Parallelizing and running distributed builds with distcc
--
Parallelizing the compilation of a large codebase is a breeze with distcc, which allows you to spread the load across multiple nodes and speed up the compilation time.
Here’s a sample network topology for a distributed build:
Install distcc on the three Debian/Ubuntu-based nodes:
# apt install distcc
Edit /etc/default/distcc and set:
STARTDISTCC="true"
# Customize for your environment
ALLOWEDNETS="192.168.2.0/24"
# Specify your network device
LISTENER="192.168.2.146"
Additionally, the JOBS and NICE variables can be tweaked to suit the compute power that you have available.
Start distcc:
# systemctl start distcc
Do the same all the nodes, and if you have a firewall enabled with ufw, you will need to open up the port 3632 to the master node.
# ufw allow 3632/tcp
Additionally, if you’d like to use ssh over untrusted networks so code and communication with the worker nodes happen over a secure channel, ensure that SSH is running and is opened up to the master node in the same manner as above with the key of the master node in ~/.ssh/authorized_keys of the worker nodes.
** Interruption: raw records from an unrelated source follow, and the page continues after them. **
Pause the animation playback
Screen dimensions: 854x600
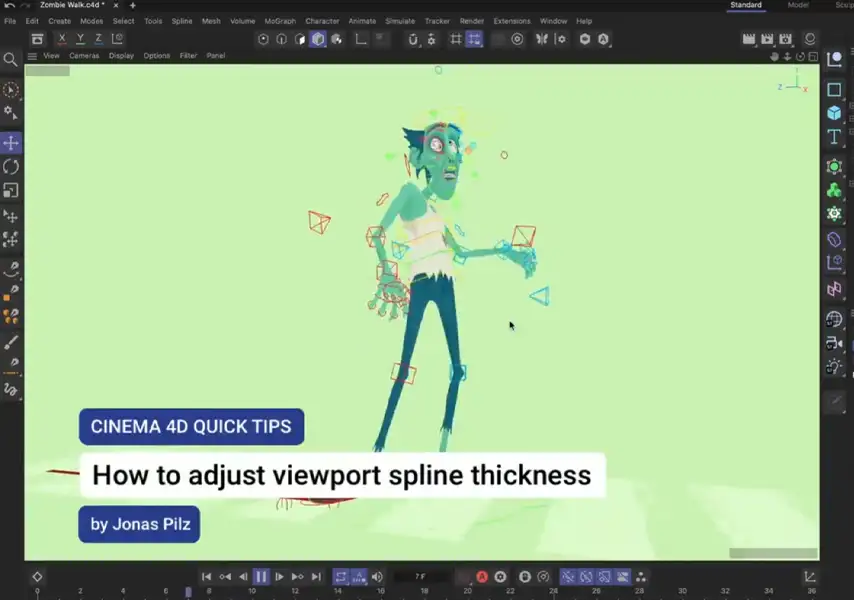[261, 577]
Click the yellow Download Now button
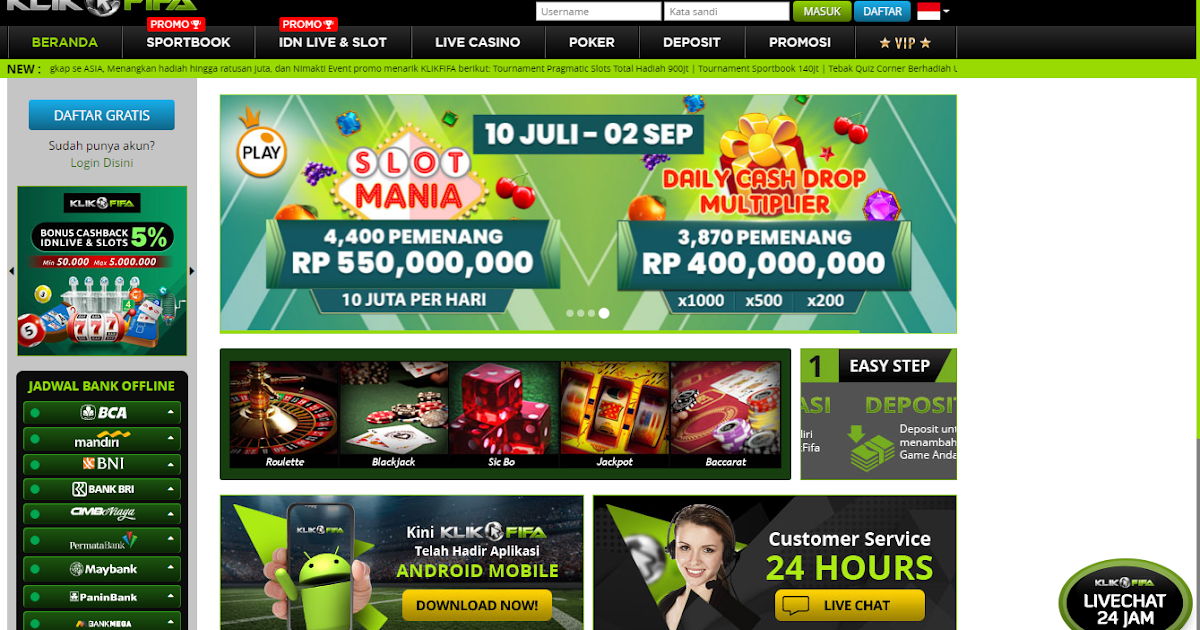Viewport: 1200px width, 630px height. point(477,605)
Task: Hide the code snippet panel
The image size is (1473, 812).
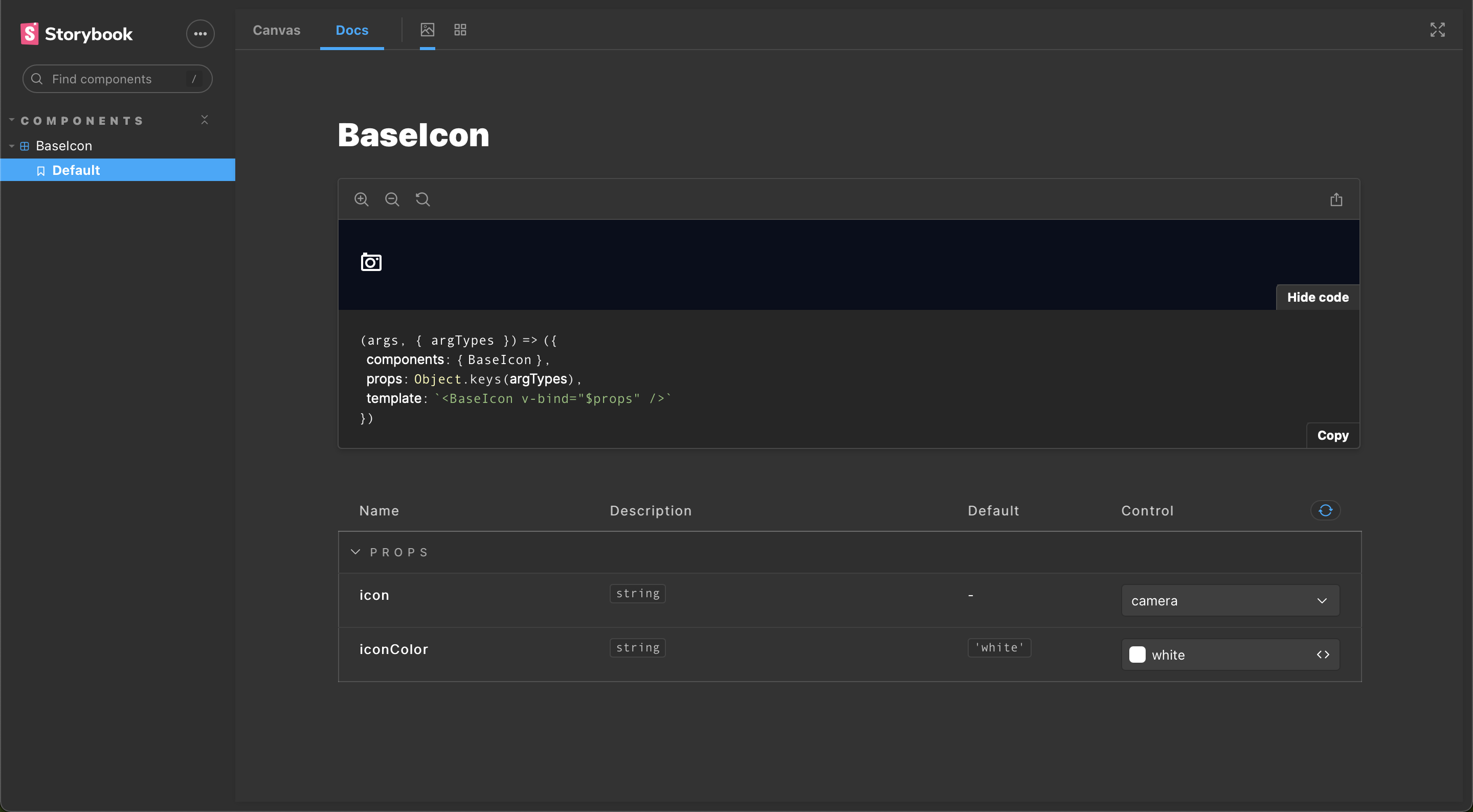Action: 1317,297
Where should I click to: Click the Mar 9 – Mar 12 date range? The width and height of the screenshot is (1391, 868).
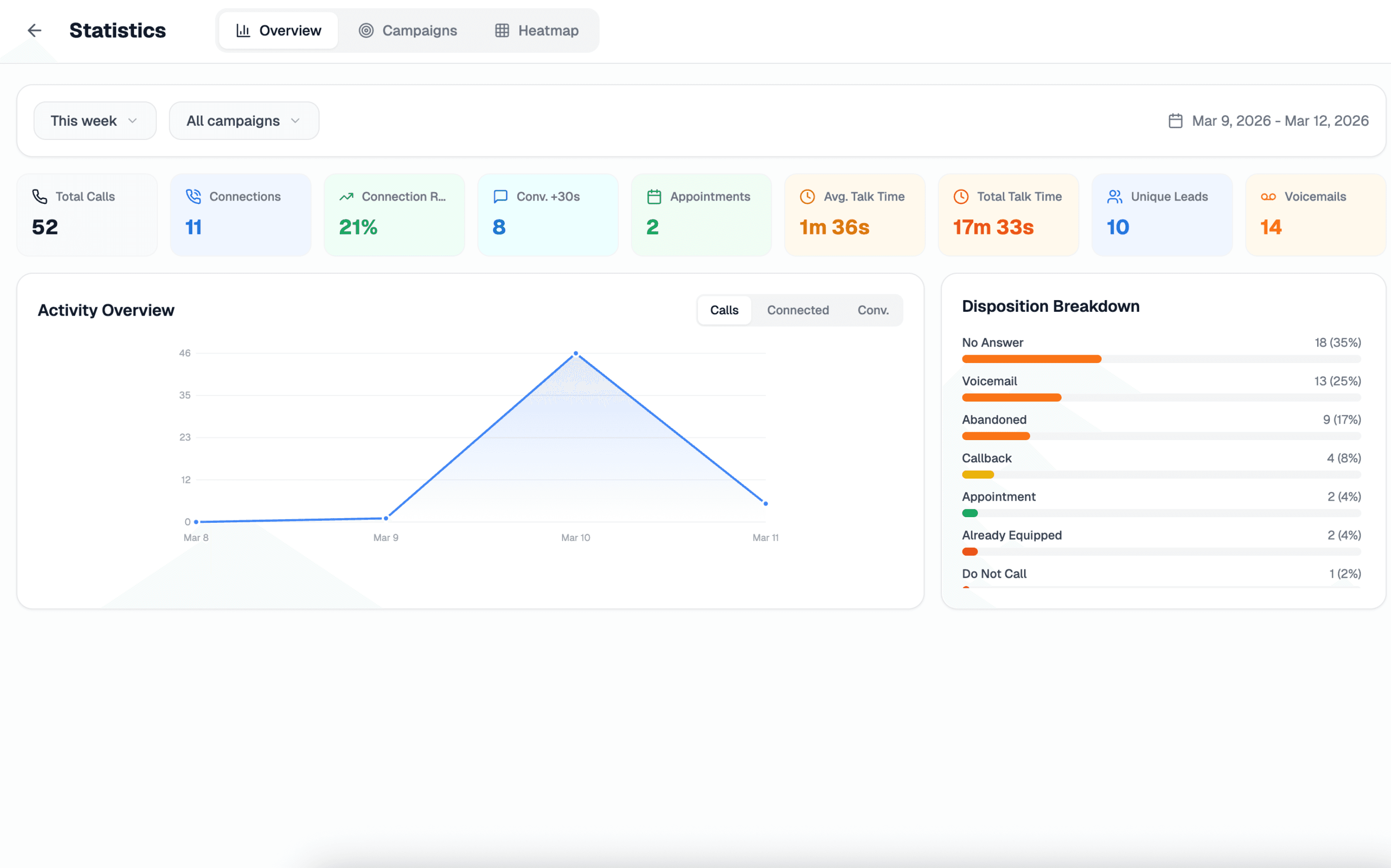(1280, 121)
Opening port 3632 in this manner is a security hole, so take precautions over untrusted networks.
Back in the master node, setup a DISTCC_HOSTS environment variable that lists the worker nodes, including the master node. Note the order of the hosts, as it is important. The first host will be more heavily used, and distcc has no way of knowing the capacity and capability of the hosts, so specify the most powerful host first.
export DISTCC_HOSTS='localhost 192.168.2.107 192.168.2.91'
At this point, you’re ready to compile.
Go to your codebase, in this case we use the Linux kernel source code for the purpose of example.
$ make tinyconfig
$ time make -j$(nproc) CC=distcc bzImage
On another terminal, you can monitor the status of the distributed compilation with distmoncc-text or tools such as top or bpytop.
Network throughput and latency will be a big factor in how much distcc will help speed up your build process. Using ssh may additionally introduce overhead, so play with the variables to see how much distcc can help speed up or optimize the build for your specific scenario. You may want to additionally consider ccache to speed up the build process.
There are some aspects of the build process that are not effectively parallizable in this manner, such as the final linking step of the executable, for which you will not see any performance improvement with distcc.
Give distcc a spin, and put any spare compute you have lying around in your home lab to good use.